§ Reading passage:
"""

Example: Normal mean, normal prior

df <- function(x, par) dnorm(x, par, 2.3/sqrt(20))
prior <- function(par) dnorm(par, 5, 2.3)
round(bayes.credint(mean(dta.norm), df=df, prior=prior,
      lower=3, upper=8, Show=TRUE), 2)

## [1] 5.49 4.50 6.47

Example: Normal mean, Gamma prior

df <- function(x, par) dnorm(x, par, 2.3/sqrt(20))
prior <- function(par) dgamma(par, 5, 1)
round(bayes.credint(mean(dta.norm), df=df, prior=prior,
      lower=4, upper=7, Show=TRUE), 2)

## [1] 5.44 4.47 6.42

Example: Binomial proportion, Lincoln’s hat prior

Say we pick a coin from our pocket. We flip it 1000 time and get 578 heads. We want to find a 95% credible interval for the proportion of heads.

What would be good prior here? We might reason as follows: on the one had we are quite sure that indeed it is an “almost” fair coin. On the other hand if it is not a fair coin we really don’t know how unfair it might be. We can encode this in the Lincoln’s hat prior:

prior <- function(x) dunif(x) + dunif(x, 0.45, 0.55)

"""

§ The data:
"""

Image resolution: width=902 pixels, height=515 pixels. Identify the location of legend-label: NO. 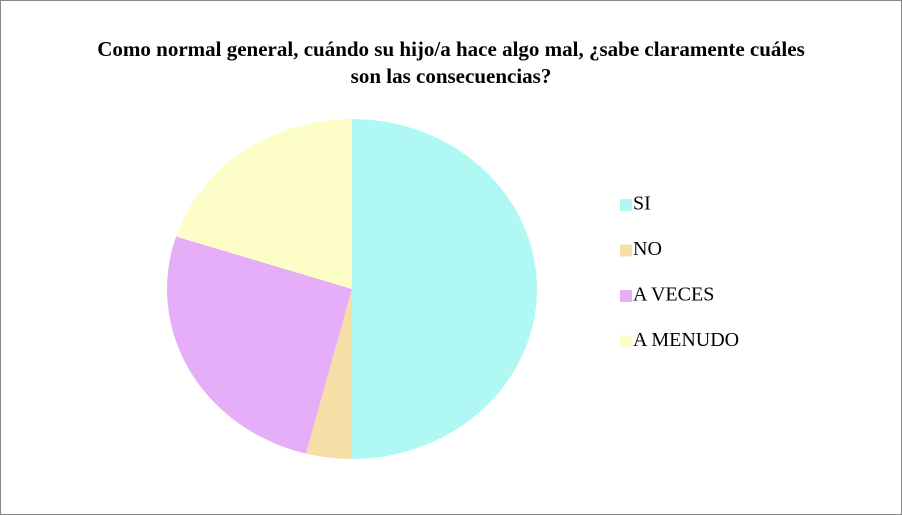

"""

§ Brief: Reproduce the portion of the credible interval examples starting at "Say we pick" and ending at "dunif(x, 0.45, 0.55)". The lines play no part in this work.

§ Written response:
Say we pick a coin from our pocket. We flip it 1000 time and get 578 heads. We want to find a 95% credible interval for the proportion of heads.

What would be good prior here? We might reason as follows: on the one had we are quite sure that indeed it is an “almost” fair coin. On the other hand if it is not a fair coin we really don’t know how unfair it might be. We can encode this in the Lincoln’s hat prior:

prior <- function(x) dunif(x) + dunif(x, 0.45, 0.55)